### Exercises to complete
a - Answer these questions about the thread on the squealing noise:
(i) What car does the poster own?
(ii) According to the mechanic, what was wrong with the remanufactured alternator?
(iii) After the replacement alternator was installed, when does the squealing occur?
b - In the records, rewrite the part that opens with the line containing "The height and" and closes with the line containing "Action: pos(93,691)", replacing "Talk to an Expert" with "Contact Support" and keeping everything else the same. Leave out the pictures.
— START OF Page —
# Squealing noise when I turn the wheel



## strategiccreative (May 7, 2008)

I have a 1997 Altima GXE. I replaced the alternator, but it made squealing noises occasionally (not often), usually when I started the car. I took it to my mechanic and he said I installed the alternator and tightened the belt properly, but the remanufactured alternator I bought had a bad bearing. 
The next day, my son was driving the car, still with the bad alternator. I thought it would be OK to drive for one day. He said it made squealing noises and he had difficulty steering the car. When I opened the hood, the belt had come partly off the alternator.
So I exchanged the alternator for another one and installed it again. This time, the car doesn't make squealing noises when I start the car, but when I turn the wheel - even slightly - in either direction, it squeals. The noise stops when I stop turning the wheel. The noise seems to be coming from the general area of the alternator.:newbie:

I would be grateful for any suggestions. TIA.
— END OF Page —
— START OF Task material —
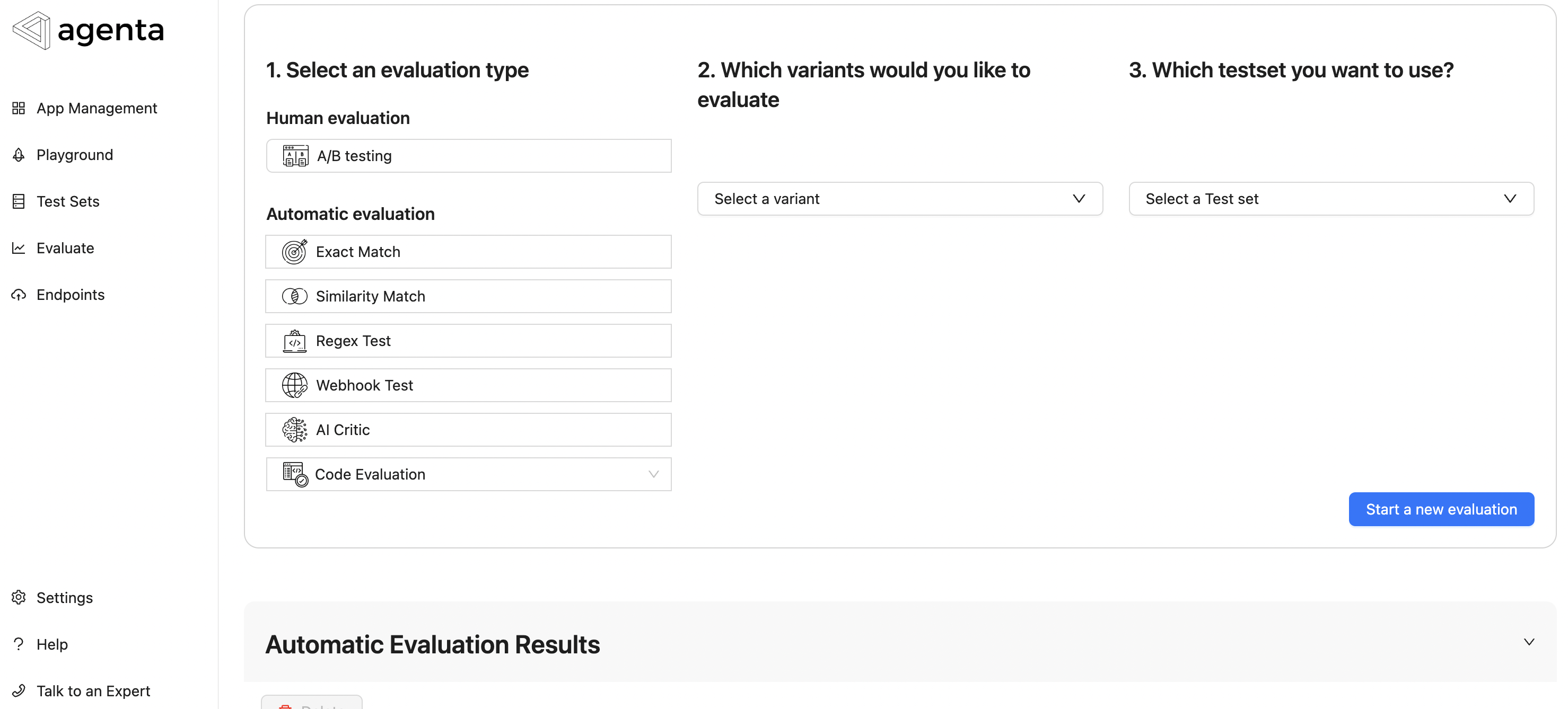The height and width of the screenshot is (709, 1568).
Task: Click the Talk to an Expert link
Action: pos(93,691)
— END OF Task material —
— START OF Task material —
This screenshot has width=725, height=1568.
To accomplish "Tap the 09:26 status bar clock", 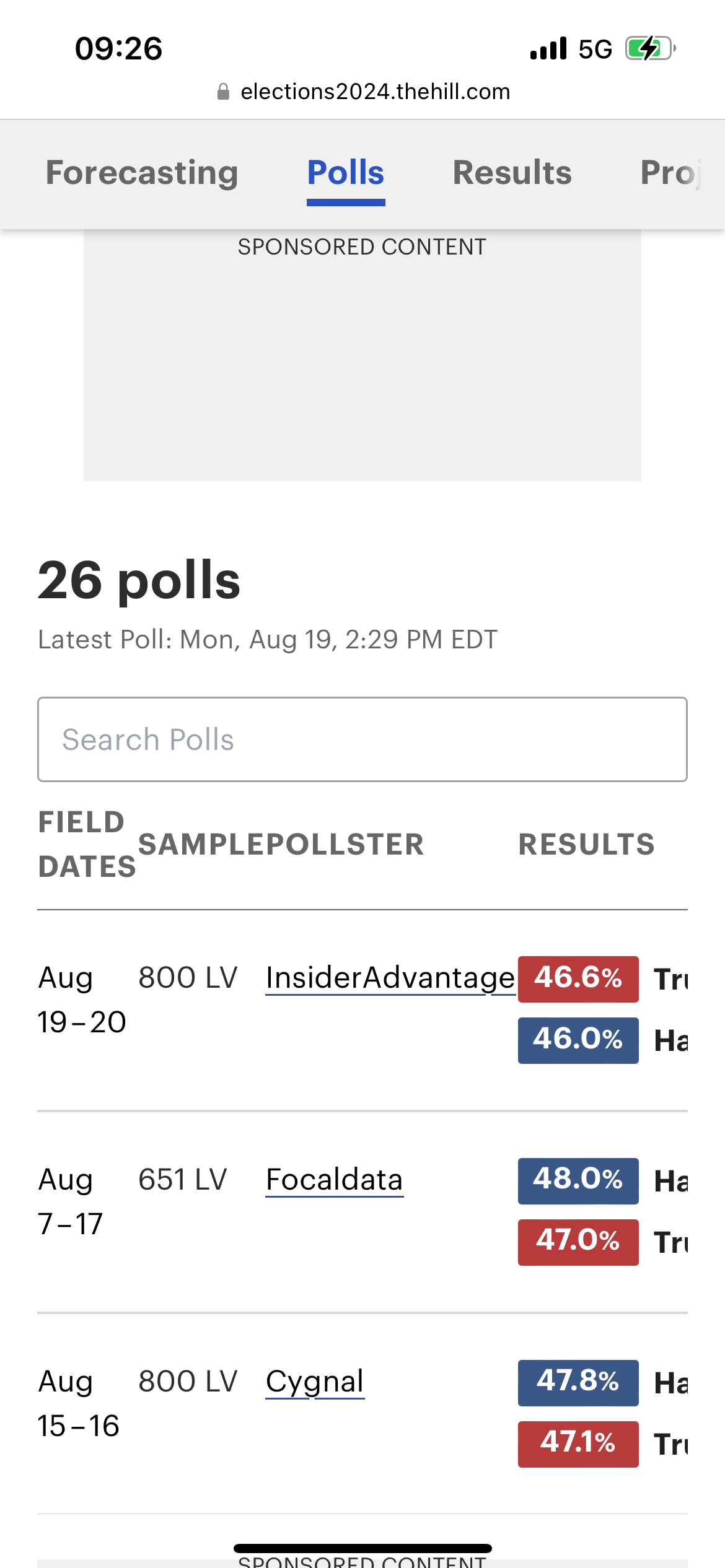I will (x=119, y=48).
— END OF Task material —
— START OF Task material —
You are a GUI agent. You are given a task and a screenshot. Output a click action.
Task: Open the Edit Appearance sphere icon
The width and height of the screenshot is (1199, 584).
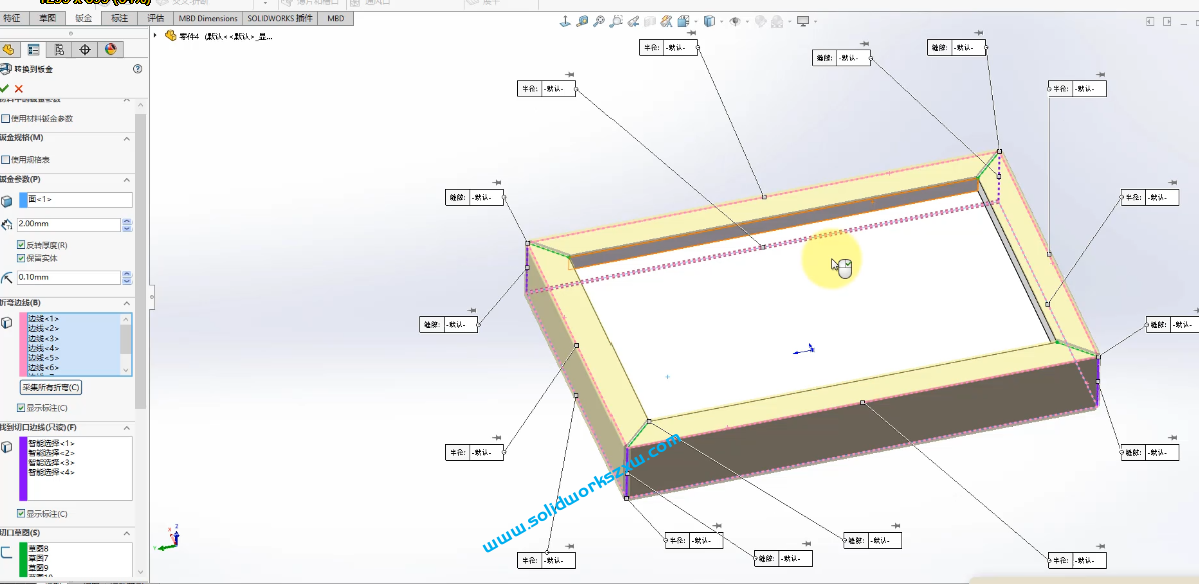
— END OF Task material —
### In response
a -
(i) A 1997 Altima GXE.
(ii) It had a bad bearing.
(iii) Whenever the wheel is turned, even slightly, in either direction.

b -
The height and width of the screenshot is (709, 1568).
Task: Click the Contact Support link
Action: pos(93,691)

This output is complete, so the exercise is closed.